Friday, November 09, 2007

First Forensic Forum defaced

The "First Forensic Forum" an open forum for digital forensic practitioners and security professionals has been defaced. Good thing they have no shortage of forensics and security professionals to evaluate the situation and track down the vulnerabilities that were exploited :-).

"S4udi-S3curity-T3rror" wrote: "The F3 For Security Hacked. What's Happened In The world. Thay Are No Security Or What"

It goes to show you this sort of thing can happen even to the best in the field (security professionals).

They were using Zeus webserver at the time.

Which, oddly enough, seems to have a pretty clean security track record. So it might have been human error (permissions and that sort of thing) or badly written applications. Some of the errors on the website seem to indicate a badly written PHP application.

Warning: main() [function.include]: Failed opening '/content/StartupHostPlus/f/3/' for inclusion (include_path='.:/usr/local/lib/php') in /content/StartupHostPlus/f/3/ on line 104

And again, he has been keeping himself pretty busy lately:

Results 1 - 10 of about 13 for "S4udi-S3curity-T3rror was here"

S4udi-S3curity-T3rror.
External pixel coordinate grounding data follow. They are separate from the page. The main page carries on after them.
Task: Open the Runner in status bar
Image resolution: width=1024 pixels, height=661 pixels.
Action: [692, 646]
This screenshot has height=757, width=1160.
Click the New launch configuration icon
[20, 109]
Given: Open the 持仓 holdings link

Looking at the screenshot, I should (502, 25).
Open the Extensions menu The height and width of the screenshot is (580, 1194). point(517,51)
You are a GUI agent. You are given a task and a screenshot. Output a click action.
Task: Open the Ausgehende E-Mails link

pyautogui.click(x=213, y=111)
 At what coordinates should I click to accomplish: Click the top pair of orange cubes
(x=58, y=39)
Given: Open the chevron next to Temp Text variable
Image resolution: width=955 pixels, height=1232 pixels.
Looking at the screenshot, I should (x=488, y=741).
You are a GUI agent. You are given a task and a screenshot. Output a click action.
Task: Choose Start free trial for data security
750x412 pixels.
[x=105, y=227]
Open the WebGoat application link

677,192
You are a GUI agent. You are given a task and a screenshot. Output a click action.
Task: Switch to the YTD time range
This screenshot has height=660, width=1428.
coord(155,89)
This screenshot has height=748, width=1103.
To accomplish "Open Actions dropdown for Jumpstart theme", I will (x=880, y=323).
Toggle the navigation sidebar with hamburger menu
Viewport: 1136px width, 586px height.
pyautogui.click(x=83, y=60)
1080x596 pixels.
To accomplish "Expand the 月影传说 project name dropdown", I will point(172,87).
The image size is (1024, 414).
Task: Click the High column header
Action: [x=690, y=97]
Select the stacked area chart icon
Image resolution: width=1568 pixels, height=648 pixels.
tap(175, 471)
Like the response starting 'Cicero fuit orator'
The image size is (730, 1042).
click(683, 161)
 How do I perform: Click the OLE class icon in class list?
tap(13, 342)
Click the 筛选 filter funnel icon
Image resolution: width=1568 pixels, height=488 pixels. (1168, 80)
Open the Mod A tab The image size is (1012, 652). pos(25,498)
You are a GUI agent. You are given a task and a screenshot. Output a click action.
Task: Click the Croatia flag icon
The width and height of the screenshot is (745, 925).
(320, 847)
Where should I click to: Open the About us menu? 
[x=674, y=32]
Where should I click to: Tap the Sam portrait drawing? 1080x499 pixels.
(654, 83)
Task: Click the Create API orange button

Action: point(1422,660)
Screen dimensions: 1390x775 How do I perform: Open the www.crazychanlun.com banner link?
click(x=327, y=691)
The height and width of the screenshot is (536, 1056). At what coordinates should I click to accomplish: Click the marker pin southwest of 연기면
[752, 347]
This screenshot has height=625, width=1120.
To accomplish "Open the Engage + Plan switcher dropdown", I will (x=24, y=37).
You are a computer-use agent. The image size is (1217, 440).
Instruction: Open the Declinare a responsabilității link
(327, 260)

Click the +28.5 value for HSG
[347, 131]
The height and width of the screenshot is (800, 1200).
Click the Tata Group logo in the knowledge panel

Was Here. ====================================================== !!!!! The Global Trust Security Hacked. :\ What Happen In The world ...

S4udi-s3curity-T3rror was here
This Site Was Hacked. By. S4udi-S3curity-T3rror | NorTh Hacker. Don't Scare Just Rename The Index :). =========================================== ...

S4udi-s3curity-T3rror was here
HACKED. Big Error By. S4udi-S3curity-T3rror. --------------------------------------------------. TrusT_Me If You Know The Trust. S4curity@HotMail.Com ...

You get the picture. From "" or "" he seems to change the index.